Repeat the lines below exactly as written, please, from the line with "600x408 pixels." to the line with "The image size is (711, 867).", both lines included, and no others.

START Extracted data

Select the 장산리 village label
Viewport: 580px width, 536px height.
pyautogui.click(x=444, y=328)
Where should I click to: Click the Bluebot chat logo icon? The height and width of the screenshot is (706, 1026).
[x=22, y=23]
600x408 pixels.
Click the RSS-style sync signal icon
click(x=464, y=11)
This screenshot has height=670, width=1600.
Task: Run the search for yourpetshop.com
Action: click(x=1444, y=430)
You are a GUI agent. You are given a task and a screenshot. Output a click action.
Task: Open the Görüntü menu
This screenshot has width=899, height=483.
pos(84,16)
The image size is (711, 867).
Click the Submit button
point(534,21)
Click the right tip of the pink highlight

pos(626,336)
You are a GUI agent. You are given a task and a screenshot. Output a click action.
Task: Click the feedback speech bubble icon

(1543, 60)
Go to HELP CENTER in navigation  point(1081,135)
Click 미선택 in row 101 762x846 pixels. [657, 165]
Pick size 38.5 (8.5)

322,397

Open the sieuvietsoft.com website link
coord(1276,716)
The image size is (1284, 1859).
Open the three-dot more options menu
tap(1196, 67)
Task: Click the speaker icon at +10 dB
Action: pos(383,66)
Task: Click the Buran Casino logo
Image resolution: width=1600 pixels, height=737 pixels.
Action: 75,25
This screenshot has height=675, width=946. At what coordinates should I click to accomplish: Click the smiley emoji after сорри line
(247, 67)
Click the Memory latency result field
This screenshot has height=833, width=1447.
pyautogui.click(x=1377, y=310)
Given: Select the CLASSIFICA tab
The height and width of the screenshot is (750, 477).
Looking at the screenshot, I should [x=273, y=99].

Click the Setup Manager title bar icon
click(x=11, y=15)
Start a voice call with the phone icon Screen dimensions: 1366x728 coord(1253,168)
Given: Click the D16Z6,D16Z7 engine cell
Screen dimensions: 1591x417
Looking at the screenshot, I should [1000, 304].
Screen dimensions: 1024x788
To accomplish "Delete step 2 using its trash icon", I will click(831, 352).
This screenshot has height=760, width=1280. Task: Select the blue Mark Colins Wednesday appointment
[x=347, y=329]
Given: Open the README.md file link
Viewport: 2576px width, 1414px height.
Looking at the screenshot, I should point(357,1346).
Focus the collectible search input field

END Extracted data

# [Solution to this problem]
600x408 pixels.
Click the RSS-style sync signal icon
click(x=464, y=11)
This screenshot has height=670, width=1600.
Task: Run the search for yourpetshop.com
Action: click(x=1444, y=430)
You are a GUI agent. You are given a task and a screenshot. Output a click action.
Task: Open the Görüntü menu
This screenshot has width=899, height=483.
pos(84,16)
The image size is (711, 867).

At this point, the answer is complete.